Begin at the start of the items below and stop after the line that contains "Looking at the". Express each of those lines as a string in a JSON list, skipping blank lines and leaving out the pictures.
Start of DATA FOR THE TASK
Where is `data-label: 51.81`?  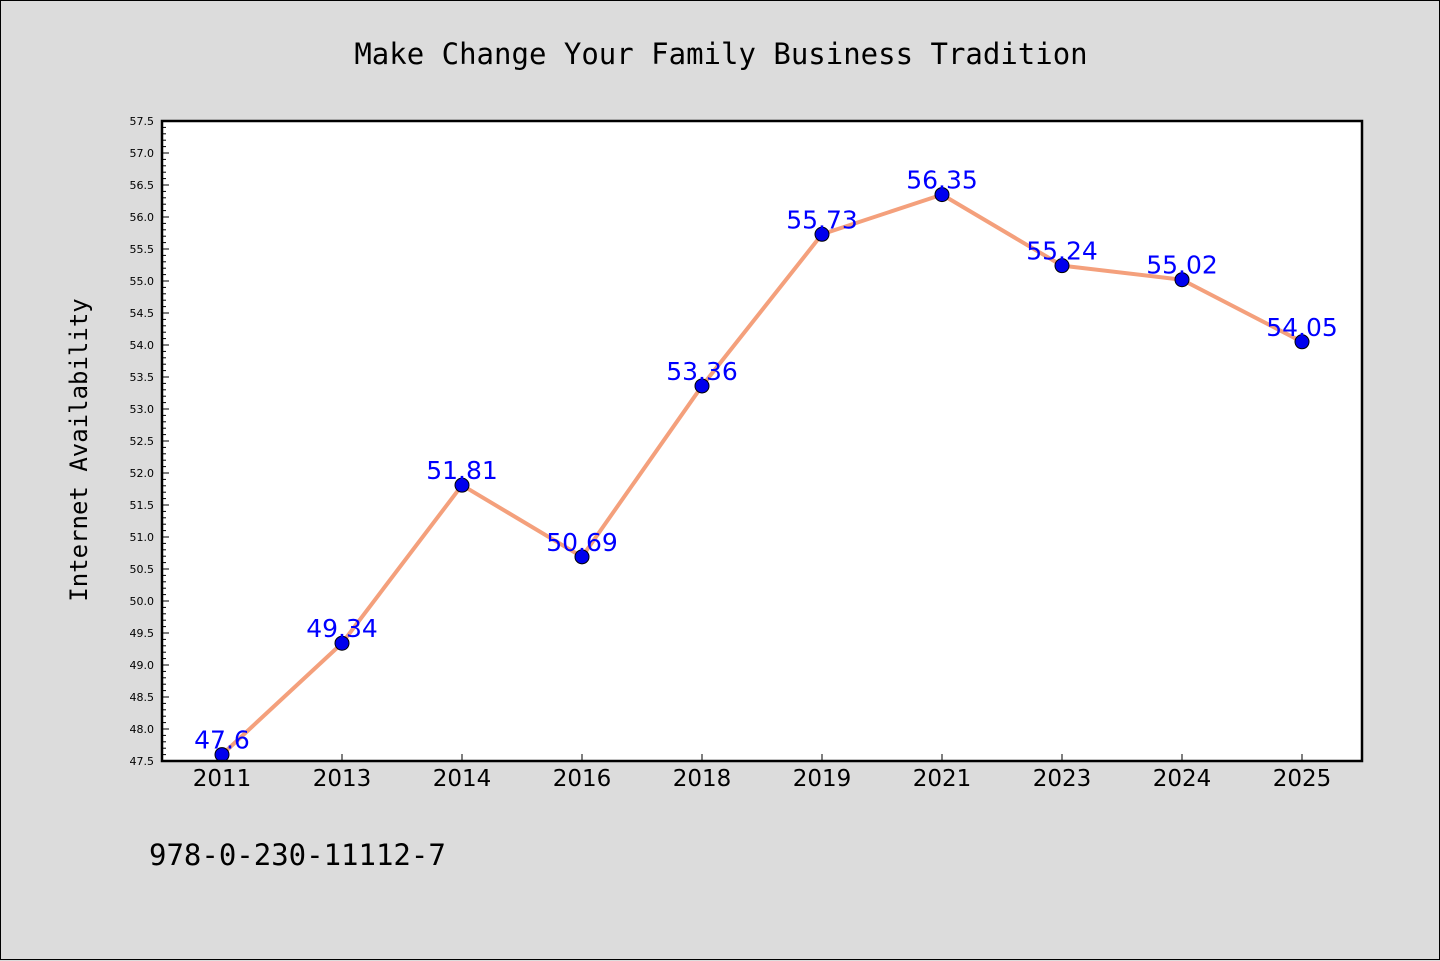
data-label: 51.81 is located at coordinates (462, 470).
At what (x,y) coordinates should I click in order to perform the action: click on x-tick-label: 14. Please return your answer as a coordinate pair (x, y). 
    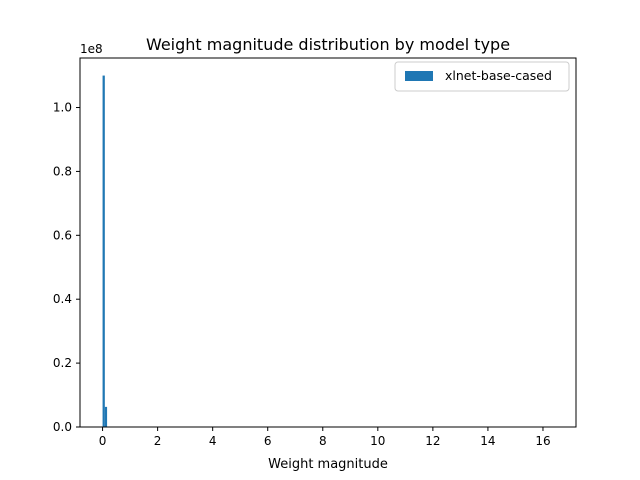
    Looking at the image, I should click on (488, 441).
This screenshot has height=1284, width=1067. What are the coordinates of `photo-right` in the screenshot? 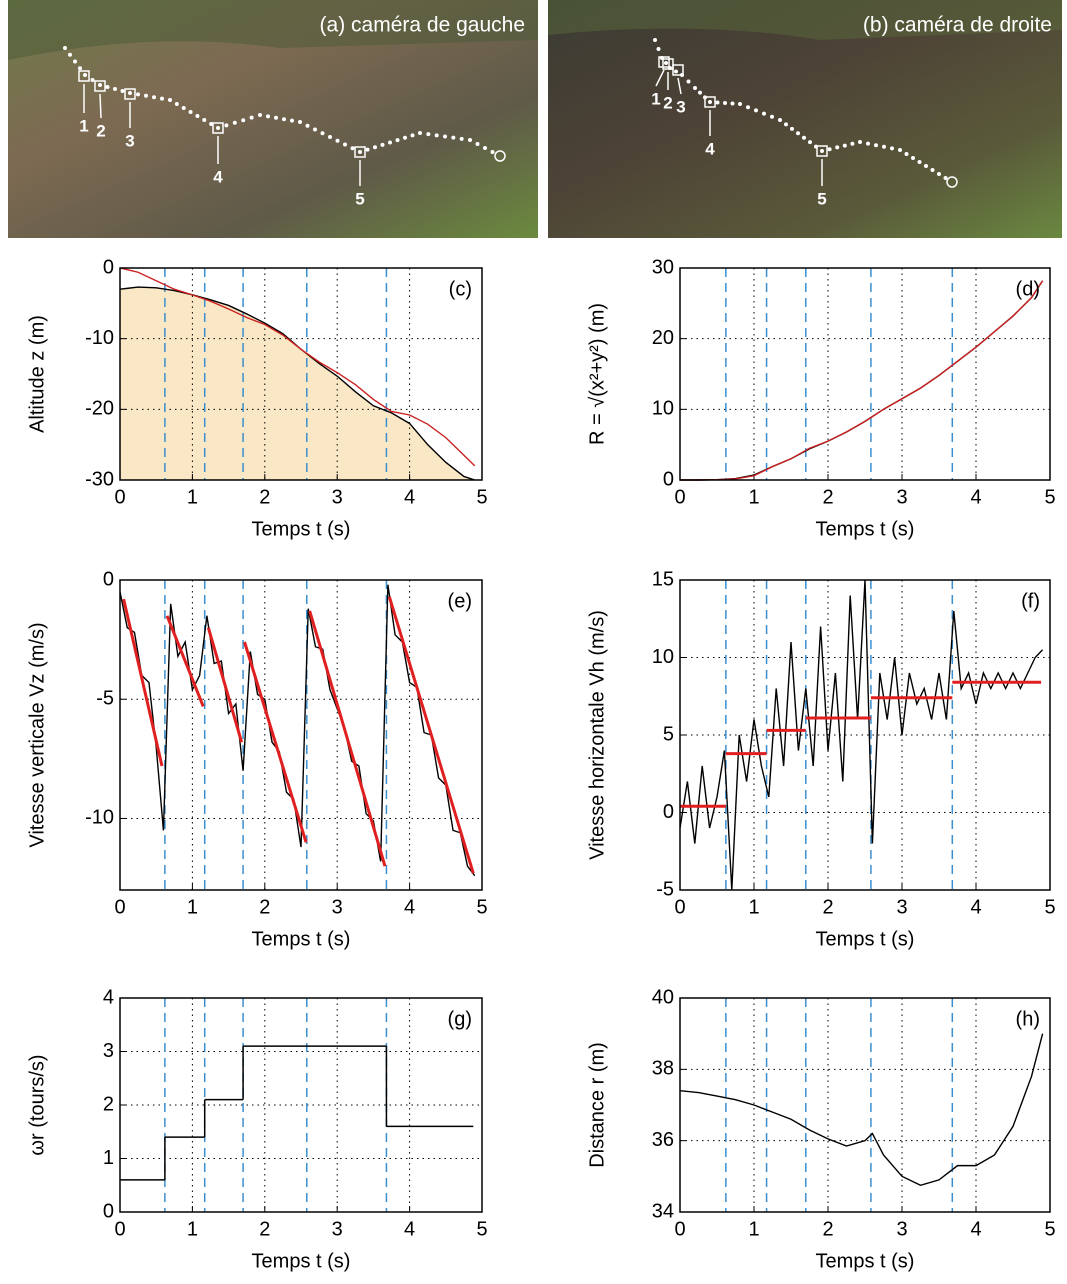 It's located at (805, 119).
End of DATA FOR THE TASK
# RESPONSE AREA:
[
  "Where is `data-label: 51.81`?  ",
  "data-label: 51.81 is located at coordinates (462, 470).",
  "At what (x,y) coordinates should I click in order to perform the action: click on x-tick-label: 14. Please return your answer as a coordinate pair (x, y). ",
  "    Looking at the image, I should click on (488, 441)."
]